There should also be a stand-alone requirement for franchisors and franchisees to act in good faith towards one another in the course of discharging their duties under the agreement. Good faith is a fickle concept: it does not exist in the abstract - it can only take form when linked to obligations in the contract, some of which I have outlined above (for example, when withholding consent to a sale of a franchise by the franchisee).
A mandatory dispute resolution procedure should be an essential feature of any franchise law: it is at present a central aspect in the Code of Practice of the Franchise Association but similar provision should be made for all franchises including non-members.
It is also arguable that safeguards should exist for franchisees when either the ownership of the franchisor undergoes significant change or where the franchisor seeks to make major changes to the obligations of franchisees through, for example, changes to the operating manual: in this event franchisors should have a duty to consult franchisees or perhaps obtain the consent of the majority of them. In addition, disaffected franchisees should have the right to sell their business back to the franchisor. Although this last suggestion is likely to be somewhat controversial it at least merits serious consideration in the context of franchise law reform.
Finally, on the other side of the coin, any future franchise law should expressly preserve the right of franchisors to obtain an injunction to restrain franchisees in extreme circumstances: there have been cases where franchisees have committed serious crimes, become mad or otherwise acted in a deliberate manner such as to destroy or damage the franchisor's goodwill. All the countries with franchise laws expressly preserve the rights of franchisors to act in a decisive manner against franchisees in these types of circumstances. Franchisors need not fear that their ability to discipline errant franchisees will in any way be impaired.

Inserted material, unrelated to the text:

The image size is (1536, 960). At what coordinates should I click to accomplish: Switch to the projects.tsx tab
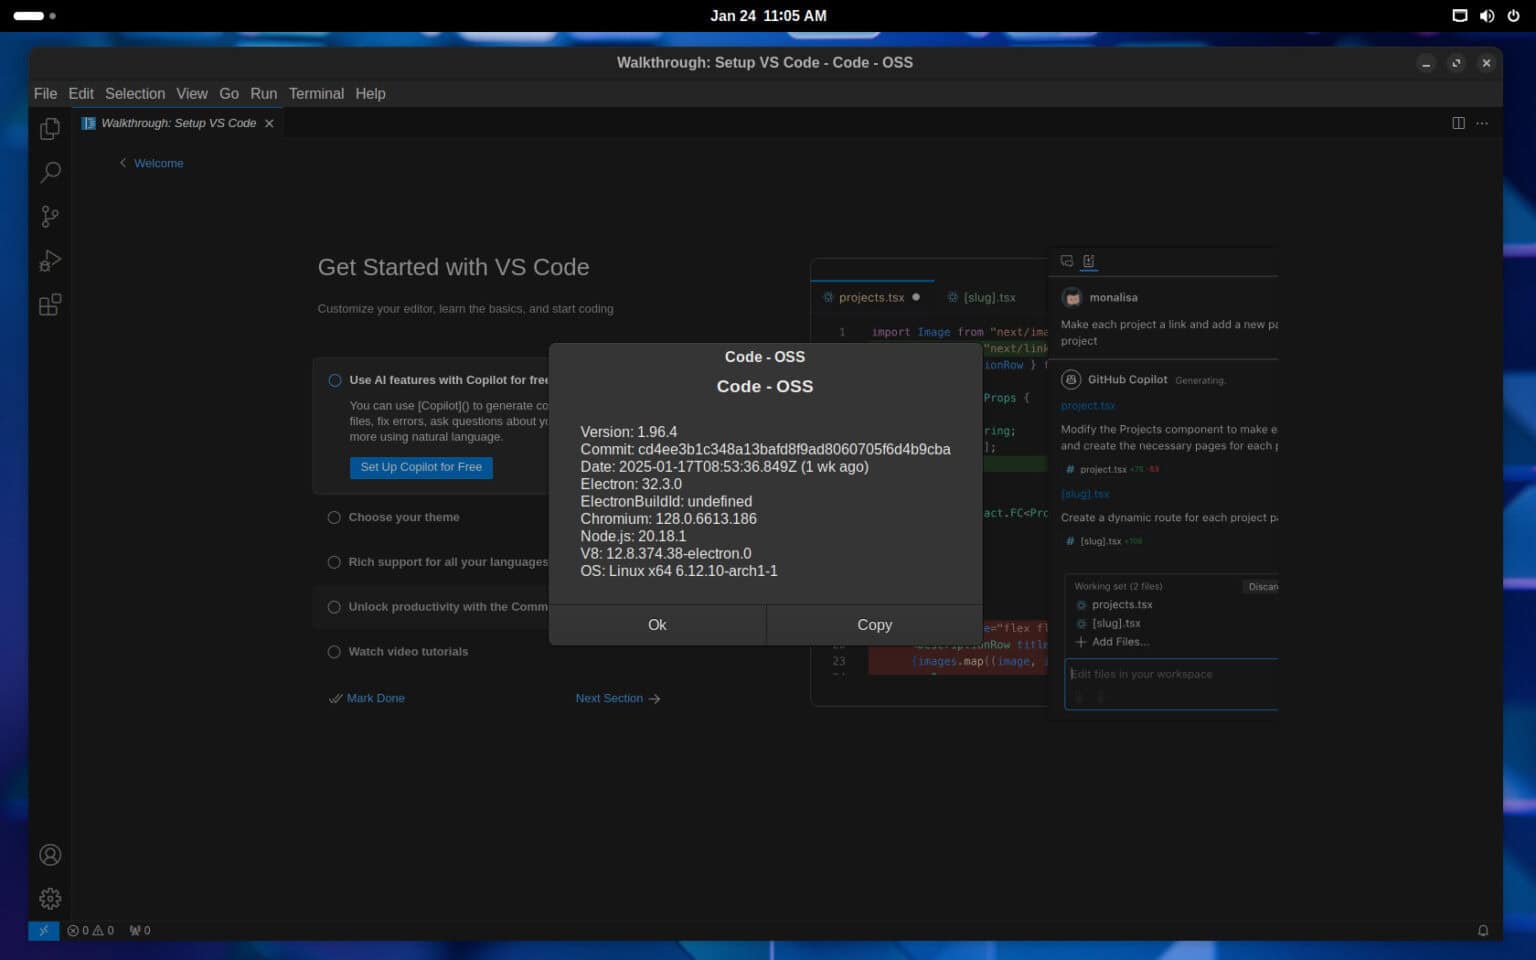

Inevitability of Regulation and the Role for Industry Groups
I believe the Franchise Association has a vital role to play in lobbying for and securing legislation aimed at the needs of its members. It should take the lead in lobbying for a franchise protection law as well as in developing the content of such a law. I have suggested a tentative wish-list of topics that may be included but, of course, this is only a starting point for serious debate. Legislation should primarily address the areas where ‘mischief' has been known to occur in franchise relationships. I have indicated a preference for well-drafted ‘rules' in lieu of broad obligations such as the duty to refrain from ‘unconscionable' conduct which would have to be defined through expensive test cases.
Trans-Tasman harmonisation of business law does not have to be ‘Australia's way or no way.' If one looks to the United States, there is considerable variation in the way franchising is regulated across the different states. It is perfectly feasible to develop a regulatory package for New Zealand which caters to its unique requirements. New Zealand should enact a ‘Franchise Protection Act' that contains both a tight definition of a business format franchise (a good one exists in the Association's Code of Practice) and provision for regulations to adopt a mandatory code of practice. The advantage of such a regulation-making power is to preserve flexibility as well as to allow the input of interested groups such as the Franchise Association.
Lastly, I believe regulation of franchising will in the end strengthen it. It will reduce the need for litigation, introduce certainty and streamline drafting for lawyers (thereby reducing costs). Most important of all, by giving people confidence that those buying a franchise get a fair deal, it will encourage more people into the sector and help good franchises to grow.